Virtual Interpreters sound like a concept from a long-lost episode of Star Trek: A disembodied holographic head, floating in a room, translates a tense peace talk between two at-war alien races. It successfully interprets the message between the two delegates, and peace is restored to the universe!
The reality is, unfortunately, less exciting. VRI (Video Remote Interpreters) is a service that provides virtual interpreting services between Deaf/Hard-of-Hearing (HOH) and hearing people1. VRI uses video conferencing equipment and software to remotely connect an interpreter, usually located at a call station, to an interpreting situation. Currently, VRI is used in hospitals, police stations, mental health facilities, doctor offices, and many other situations.

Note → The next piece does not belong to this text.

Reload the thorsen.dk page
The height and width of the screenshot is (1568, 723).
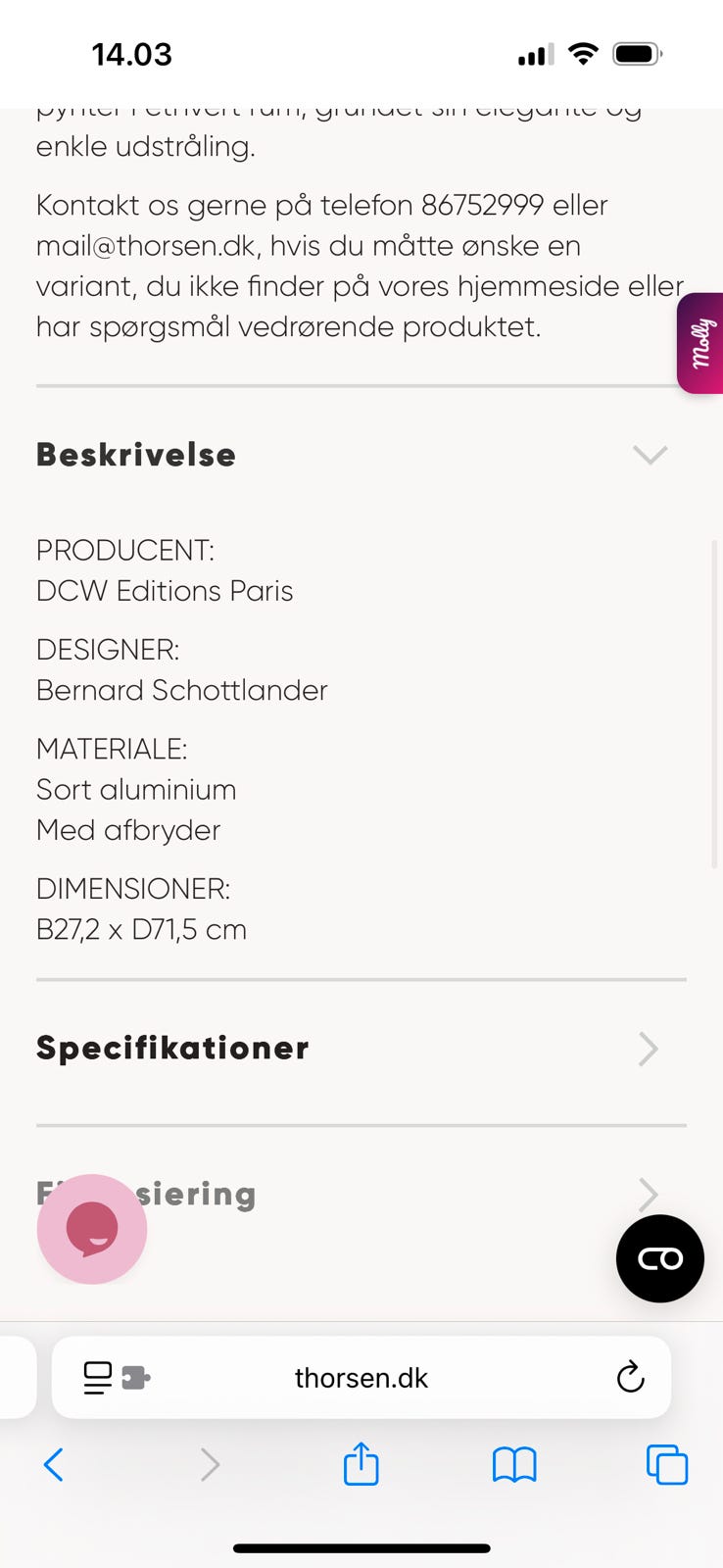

This can be an invaluable tool: maybe you have a Deaf person from another country who broke a bone, and no one knows their country’s sign language2. Maybe the closest interpreter is an hour away, and you need someone to interpret for a woman going into labor until the live interpreter can arrive. VRI services are invaluable in these situations, but they also have the potential for abuse.
The problem with VRI is simple: technology is limited. For VRI to work, the internet connection must provide a clear, delay-free, full motion video and clear audio. If the picture freezes, or if the audio cuts out, the interpretation can be thrown off. The screen must also be big enough and close enough to the Deaf person to see subtle movements in the fingers and facial expressions.
The VRI computer must be portable, as the Deaf person moves from room to room, or has to change their position. More than one person in the hospital must be able to use it, as well as an IT person to troubleshoot issues. You also must have more than one VRI equipped device, as more than one Deaf person may need it at the same time.
Additionally, the Deaf person must have good vision in order to see the screen: Deaf people with reduced vision or those that prefer tactile signing cannot use VRI. They must be seated or lying in the optimal position, so exams that require the patient to lie on their stomach cannot use VRI.
Imagine all of the physical variables line up perfectly—now you have to consider the actual use of language. Do they use American Sign Language (ASL)? Signing Exact English (SEE)? Pigeon Signed English (PSE)? Conceptually Accurate Signed English (CASE)? Rochester Method? Home signs? Do they have a solid foundation for language, or do they need a Certified Deaf Interpreter (CDI)? Are they from this area? Is the interpreter? There are so many variables that go into a successful interpretation.
If all of this sounds like a disaster waiting to happen, you’d be right. Take a look at this horror story:
A Deaf man in Rochester died from blood loss at the hospital after requesting a n on-site CDI repeatedly. The hospital, which had purchased VRI services, insisted that this was “appropriate access” as required by law. The ambulance called ahead, telling the hospital that there was a patient on the way who needed interpreting services. The only person in the hospital who knew where the machine was stored was on vacation.
The patient requested an on-site CDI. The machine was found after several hours, but they faced another problem: the internet connection was not strong enough in the room that the patient was in, and the video was not consistent. The man again requested an on-site CDI. The staff instead moved him to a different floor, where the internet connection was strong enough. It was determined that he needed to have imaging testing done, where machines are not allowed in.
The VRI cart was left behind, and the imaging procedure began. The Deaf man began to gesture and call for a nurse. The staff dismissed this as nerves, but he continued to call for a nurse and an on-site CDI for several minutes. The man’s liver had hemorrhaged, and he died from internal bleeding.
Unfortunately, this sort of story is not as rare as you may wish. VRI requires so many things to go right, and one misstep can cause catastrophic outcomes. VRI interpreters do not have the physical flexibility to be able to contort themselves into whatever position is necessary for the Deaf person, nor the ability to bring in a more advanced interpreter or a CDI if necessary. This means that severe miscommunications can happen in the worst of circumstances.
VRI has the capability to fill a crucial gap in the communication process, but should not be used as a permanent fixture. The National Association of the Deaf (NAD) firmly believes that VRI should be used as a “fill the gap” service until an on-site interpreter can arrive. The Deaf person reserves the right to request a live interpreter at any point if they feel that their communication needs are not being met.
The laws are catching up. The broad term “appropriate access” will be more clearly defined, and companies and hospitals that do not comply will be left vulnerable to lawsuits. Until then, it is the responsibility of the staff to quickly and accurately assess the needs of the Deaf person, and make the appropriate call regarding communication access.
1 It is also used for spoken-language interpretations, but this article focuses on interpreting services using sign languages.
2 Sign language is not a universal language. Different countries, provinces, and even towns may have a sign language that is unique to their region.